What needs to be done:
How many of the lines below have "computer" in them? Say the number and nothing more.

[Input data — start]

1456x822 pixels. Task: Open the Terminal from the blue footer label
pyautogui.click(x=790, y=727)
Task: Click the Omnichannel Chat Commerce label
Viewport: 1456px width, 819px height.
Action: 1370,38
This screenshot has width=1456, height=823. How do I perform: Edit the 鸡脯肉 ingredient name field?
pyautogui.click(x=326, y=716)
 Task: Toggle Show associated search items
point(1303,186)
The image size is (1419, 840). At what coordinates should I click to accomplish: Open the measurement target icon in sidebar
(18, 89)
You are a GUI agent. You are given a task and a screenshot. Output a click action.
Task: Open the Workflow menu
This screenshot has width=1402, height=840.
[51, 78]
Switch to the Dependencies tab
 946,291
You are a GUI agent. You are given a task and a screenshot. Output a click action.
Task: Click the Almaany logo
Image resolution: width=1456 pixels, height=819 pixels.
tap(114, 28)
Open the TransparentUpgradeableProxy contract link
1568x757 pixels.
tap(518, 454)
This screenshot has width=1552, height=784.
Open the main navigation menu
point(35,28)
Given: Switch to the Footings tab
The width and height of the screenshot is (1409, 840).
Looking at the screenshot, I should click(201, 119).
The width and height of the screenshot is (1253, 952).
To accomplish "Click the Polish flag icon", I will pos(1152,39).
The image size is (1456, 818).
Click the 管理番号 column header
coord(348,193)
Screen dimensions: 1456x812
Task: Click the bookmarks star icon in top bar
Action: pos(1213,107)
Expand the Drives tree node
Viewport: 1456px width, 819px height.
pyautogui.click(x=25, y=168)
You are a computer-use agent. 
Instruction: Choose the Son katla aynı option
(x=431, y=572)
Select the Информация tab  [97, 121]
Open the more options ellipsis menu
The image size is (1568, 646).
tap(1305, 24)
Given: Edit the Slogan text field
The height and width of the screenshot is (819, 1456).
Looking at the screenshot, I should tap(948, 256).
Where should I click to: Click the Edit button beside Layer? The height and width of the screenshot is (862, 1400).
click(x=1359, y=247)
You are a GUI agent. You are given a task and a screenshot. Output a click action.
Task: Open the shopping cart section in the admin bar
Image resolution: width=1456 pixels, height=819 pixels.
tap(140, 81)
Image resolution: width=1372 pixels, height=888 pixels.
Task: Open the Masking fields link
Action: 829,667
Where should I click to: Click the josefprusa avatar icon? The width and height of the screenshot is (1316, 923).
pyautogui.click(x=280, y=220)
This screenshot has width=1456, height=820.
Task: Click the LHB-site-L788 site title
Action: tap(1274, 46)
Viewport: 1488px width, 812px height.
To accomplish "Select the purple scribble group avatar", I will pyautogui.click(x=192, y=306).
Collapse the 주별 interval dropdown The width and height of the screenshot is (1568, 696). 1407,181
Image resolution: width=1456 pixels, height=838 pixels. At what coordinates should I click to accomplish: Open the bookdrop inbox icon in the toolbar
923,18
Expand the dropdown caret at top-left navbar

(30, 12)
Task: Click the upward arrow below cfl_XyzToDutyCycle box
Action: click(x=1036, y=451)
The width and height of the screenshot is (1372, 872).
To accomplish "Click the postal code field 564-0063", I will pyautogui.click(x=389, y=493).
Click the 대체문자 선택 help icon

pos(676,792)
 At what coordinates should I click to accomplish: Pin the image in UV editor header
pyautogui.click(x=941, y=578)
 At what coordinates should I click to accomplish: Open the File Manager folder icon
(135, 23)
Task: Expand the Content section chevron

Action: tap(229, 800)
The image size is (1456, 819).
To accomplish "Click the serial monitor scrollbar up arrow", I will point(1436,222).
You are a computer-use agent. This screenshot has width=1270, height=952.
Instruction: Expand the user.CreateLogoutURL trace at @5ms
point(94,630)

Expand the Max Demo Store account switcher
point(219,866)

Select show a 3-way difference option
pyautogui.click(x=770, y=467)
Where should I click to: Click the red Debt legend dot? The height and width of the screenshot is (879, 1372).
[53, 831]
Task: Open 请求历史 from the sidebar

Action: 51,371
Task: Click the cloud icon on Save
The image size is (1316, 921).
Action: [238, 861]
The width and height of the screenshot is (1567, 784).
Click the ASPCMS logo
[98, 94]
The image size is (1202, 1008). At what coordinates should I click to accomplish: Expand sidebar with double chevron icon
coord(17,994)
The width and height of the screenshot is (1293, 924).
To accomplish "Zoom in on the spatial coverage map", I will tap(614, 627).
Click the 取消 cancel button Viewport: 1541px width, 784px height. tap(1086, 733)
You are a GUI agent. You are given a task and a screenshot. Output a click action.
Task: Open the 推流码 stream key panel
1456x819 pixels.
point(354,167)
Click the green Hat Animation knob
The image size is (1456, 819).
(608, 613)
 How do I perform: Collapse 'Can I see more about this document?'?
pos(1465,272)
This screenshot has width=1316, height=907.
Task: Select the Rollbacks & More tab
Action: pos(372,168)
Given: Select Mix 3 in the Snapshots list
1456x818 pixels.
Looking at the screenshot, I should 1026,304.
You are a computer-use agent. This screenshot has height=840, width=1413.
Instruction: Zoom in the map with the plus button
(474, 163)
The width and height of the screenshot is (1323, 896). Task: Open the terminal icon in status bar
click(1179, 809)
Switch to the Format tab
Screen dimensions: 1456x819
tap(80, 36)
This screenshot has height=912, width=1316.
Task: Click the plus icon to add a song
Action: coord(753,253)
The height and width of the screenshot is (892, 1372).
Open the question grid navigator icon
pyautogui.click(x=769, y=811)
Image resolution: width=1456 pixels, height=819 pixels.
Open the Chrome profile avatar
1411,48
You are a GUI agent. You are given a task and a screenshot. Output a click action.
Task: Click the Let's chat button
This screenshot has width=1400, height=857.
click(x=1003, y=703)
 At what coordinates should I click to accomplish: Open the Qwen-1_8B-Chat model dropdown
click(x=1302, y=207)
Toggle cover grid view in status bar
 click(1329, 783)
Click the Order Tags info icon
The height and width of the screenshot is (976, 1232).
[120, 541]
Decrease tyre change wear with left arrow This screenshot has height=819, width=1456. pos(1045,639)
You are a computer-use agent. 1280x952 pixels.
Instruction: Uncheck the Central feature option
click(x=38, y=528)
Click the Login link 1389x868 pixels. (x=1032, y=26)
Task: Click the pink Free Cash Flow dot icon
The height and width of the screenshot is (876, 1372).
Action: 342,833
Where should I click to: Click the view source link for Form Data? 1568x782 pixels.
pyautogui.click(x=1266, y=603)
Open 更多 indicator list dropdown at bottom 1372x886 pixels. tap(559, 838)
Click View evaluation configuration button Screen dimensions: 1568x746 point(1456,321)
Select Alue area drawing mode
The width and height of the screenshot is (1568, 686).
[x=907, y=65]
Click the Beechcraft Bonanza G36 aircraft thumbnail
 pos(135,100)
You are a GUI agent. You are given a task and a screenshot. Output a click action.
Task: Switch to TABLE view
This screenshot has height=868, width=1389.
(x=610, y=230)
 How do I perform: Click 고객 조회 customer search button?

[Input data — finish]

Solution to the exercise:
4